"Yes, you must."
"One last kiss."
"One more--one long last kiss."
And there, entwined in each other's arms, with lips wedded and eyelids clinched, they clung together, forgetting everything past, future, or present. Love's anguish made them blind, mute, and deaf.
They did not hear the conductor crying his, "All Aboard!" down the long wall of the train. They did not hear the far-off knell of the bell. They did not hear the porters banging the vestibules shut. They did not feel the floor sliding out with them.
And so the porter found them, engulfed in one embrace, swaying and swaying, and no more aware of the increasing rush of the train than we other passengers on the earth-express are aware of its speed through the ether-routes on its ancient schedule.

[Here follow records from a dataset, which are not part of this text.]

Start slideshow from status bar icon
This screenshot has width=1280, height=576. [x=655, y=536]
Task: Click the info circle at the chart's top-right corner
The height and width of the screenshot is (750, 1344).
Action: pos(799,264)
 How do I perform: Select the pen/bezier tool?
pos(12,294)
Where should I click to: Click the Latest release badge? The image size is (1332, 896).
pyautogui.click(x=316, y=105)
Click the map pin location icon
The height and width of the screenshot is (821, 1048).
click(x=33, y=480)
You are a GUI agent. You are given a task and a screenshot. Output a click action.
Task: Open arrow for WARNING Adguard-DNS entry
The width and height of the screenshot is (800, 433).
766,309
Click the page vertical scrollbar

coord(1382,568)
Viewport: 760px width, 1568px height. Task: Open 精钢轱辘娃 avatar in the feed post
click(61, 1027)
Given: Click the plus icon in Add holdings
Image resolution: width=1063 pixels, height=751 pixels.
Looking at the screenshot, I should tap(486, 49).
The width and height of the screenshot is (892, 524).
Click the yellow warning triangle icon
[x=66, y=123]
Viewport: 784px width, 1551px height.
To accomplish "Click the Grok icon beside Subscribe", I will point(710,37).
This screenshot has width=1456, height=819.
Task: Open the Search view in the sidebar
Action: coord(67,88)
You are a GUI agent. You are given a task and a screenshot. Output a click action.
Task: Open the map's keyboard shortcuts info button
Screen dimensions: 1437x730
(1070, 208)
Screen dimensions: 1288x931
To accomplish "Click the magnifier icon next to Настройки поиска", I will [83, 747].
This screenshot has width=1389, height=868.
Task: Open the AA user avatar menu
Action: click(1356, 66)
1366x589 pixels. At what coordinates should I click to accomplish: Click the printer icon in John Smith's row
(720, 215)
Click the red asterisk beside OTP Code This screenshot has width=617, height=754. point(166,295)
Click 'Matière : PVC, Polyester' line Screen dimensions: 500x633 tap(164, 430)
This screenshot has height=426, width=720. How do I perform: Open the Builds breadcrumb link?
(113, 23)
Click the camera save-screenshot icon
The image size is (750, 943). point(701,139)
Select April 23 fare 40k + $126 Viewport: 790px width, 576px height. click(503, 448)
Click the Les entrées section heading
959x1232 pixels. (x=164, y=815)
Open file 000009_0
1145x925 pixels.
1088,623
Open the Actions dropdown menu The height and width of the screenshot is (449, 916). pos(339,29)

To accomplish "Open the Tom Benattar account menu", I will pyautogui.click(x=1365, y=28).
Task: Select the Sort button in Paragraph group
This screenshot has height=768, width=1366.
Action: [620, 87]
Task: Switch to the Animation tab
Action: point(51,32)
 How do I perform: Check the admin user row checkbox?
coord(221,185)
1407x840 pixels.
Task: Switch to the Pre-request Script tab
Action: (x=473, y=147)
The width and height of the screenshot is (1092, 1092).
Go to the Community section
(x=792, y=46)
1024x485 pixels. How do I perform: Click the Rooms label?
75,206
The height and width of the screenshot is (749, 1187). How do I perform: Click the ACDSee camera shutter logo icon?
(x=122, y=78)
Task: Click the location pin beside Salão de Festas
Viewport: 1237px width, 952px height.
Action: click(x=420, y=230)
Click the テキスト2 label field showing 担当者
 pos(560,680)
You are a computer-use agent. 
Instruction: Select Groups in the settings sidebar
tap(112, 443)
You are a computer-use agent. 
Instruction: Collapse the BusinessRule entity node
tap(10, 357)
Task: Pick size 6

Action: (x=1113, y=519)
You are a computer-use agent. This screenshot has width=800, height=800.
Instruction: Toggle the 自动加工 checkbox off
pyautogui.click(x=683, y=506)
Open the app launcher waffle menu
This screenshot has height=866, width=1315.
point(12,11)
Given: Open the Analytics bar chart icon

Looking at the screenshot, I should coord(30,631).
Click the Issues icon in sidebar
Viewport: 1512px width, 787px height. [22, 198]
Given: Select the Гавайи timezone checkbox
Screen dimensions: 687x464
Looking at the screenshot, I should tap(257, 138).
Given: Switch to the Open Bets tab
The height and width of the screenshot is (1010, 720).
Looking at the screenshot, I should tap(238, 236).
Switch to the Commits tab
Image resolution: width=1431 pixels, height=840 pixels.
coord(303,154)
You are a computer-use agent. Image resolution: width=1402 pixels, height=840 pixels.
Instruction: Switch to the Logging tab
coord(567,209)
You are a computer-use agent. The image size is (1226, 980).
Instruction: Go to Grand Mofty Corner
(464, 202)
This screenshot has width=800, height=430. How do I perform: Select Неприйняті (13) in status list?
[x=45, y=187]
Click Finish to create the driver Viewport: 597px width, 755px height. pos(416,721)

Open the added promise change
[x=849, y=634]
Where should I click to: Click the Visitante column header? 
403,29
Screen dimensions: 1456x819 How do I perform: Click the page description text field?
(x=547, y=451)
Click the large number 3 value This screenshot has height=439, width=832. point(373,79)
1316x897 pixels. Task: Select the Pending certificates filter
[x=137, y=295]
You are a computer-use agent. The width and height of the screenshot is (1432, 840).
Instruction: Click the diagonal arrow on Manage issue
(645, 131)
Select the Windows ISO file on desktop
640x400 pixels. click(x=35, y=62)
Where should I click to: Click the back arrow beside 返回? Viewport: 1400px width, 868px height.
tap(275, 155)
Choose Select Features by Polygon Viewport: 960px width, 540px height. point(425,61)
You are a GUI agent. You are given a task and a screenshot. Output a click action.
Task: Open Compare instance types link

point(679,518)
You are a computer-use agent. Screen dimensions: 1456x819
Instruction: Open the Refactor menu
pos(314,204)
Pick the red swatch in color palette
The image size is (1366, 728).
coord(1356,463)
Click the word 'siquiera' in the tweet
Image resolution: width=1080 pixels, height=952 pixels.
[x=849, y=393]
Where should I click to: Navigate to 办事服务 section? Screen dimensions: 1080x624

The porter stood with his box-step in his hand, and blinked and wondered. And they did not even know they were observed.
CHAPTER IX
ALL ABOARD!
The starting of the train surprised the ironical decorators in the last stages of their work. Their smiles died out in a sudden shame, as it came over them that the joke had recoiled on their own heads. They had done their best to carry out the time-honored rite of making a newly married couple as miserable as possible—and the newly married couple had failed to do its share.
The two lieutenants glared at each other in mutual contempt. They had studied much at West Point about ambushes, and how to avoid them. Could Mallory have escaped the pit they had digged for him? They looked at their handiwork in disgust. The cosy-corner effect of white ribbons and orange flowers, gracefully masking the concealed rice-trap, had seemed the wittiest thing ever devised. Now it looked the silliest.